Awalnya karena sanksi dari FIFA terhadap sepak bola Indonesia di pentas internasional, kemudian muncul visi dan misi Presiden Joko Widodo (Jokowi), lalu ada orang "gila" yang menerjemahkannya.
Orang "gila" itu adalah Maruarar Sirait, Ketua Steering Committee (SC) Piala Presiden 2018.
Ia seorang politisi, tapi juga mengaku gila sepak bola sejak SD dan kini mencoba merealisasikan "kegilaannya" dalam turnamen sepak bola.
Ia mengejawantahkan berkah tersembunyi dari sanksi FIFA dan visi-misi Presiden Jokowi itu dalam turnamen Piala Presiden.
Di sela kekosongan kompetisi karena sanksi, Piala Presiden digelar pada 2015.
Gemanya langsung terasa, dan kini di edisi ketiga, Piala Presiden 2018 makin menggema, menggairahkan dan kompetitif, pun kian bergengsi.
Sekadar info, peserta Piala Presiden berasal dari 18 tim Liga 1 plus 2 tim dengan ranking tertinggi dari Liga 2.

———

**Langkah Pengerjaan:**
- A) Jawablah pertanyaan berikut berdasarkan teks tentang Piala Presiden.
(i) Siapa Ketua Steering Committee Piala Presiden 2018?
(ii) Pada tahun berapa Piala Presiden digelar di sela kekosongan kompetisi karena sanksi?
(iii) Berapa tim Liga 1 yang menjadi peserta Piala Presiden?
- B) Tuliskan kembali bagian teks tentang Piala Presiden yang dibuka dengan kata-kata "Awalnya karena sanksi" dan ditutup dengan "pun kian bergengsi.".

**Data yang Diberikan:**
———

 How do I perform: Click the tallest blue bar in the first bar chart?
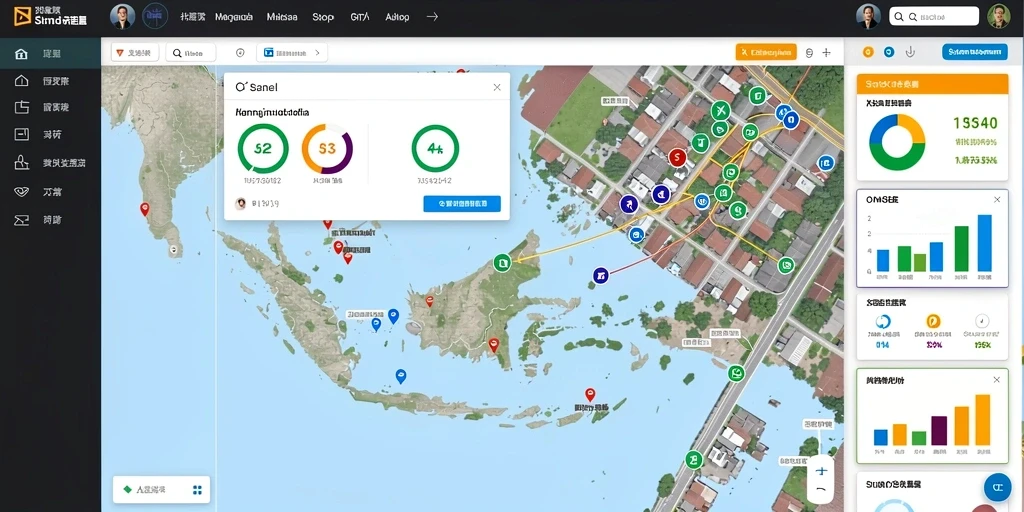[984, 243]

———

**Penyelesaian Soal:**
- A)
(i) Maruarar Sirait
(ii) 2015
(iii) 18 tim

- B)
Awalnya karena sanksi dari FIFA terhadap sepak bola Indonesia di pentas internasional, kemudian muncul visi dan misi Presiden Joko Widodo (Jokowi), lalu ada orang "gila" yang menerjemahkannya.
Orang "gila" itu adalah Maruarar Sirait, Ketua Steering Committee (SC) Piala Presiden 2018.
Ia seorang politisi, tapi juga mengaku gila sepak bola sejak SD dan kini mencoba merealisasikan "kegilaannya" dalam turnamen sepak bola.
Ia mengejawantahkan berkah tersembunyi dari sanksi FIFA dan visi-misi Presiden Jokowi itu dalam turnamen Piala Presiden.
Di sela kekosongan kompetisi karena sanksi, Piala Presiden digelar pada 2015.
Gemanya langsung terasa, dan kini di edisi ketiga, Piala Presiden 2018 makin menggema, menggairahkan dan kompetitif, pun kian bergengsi.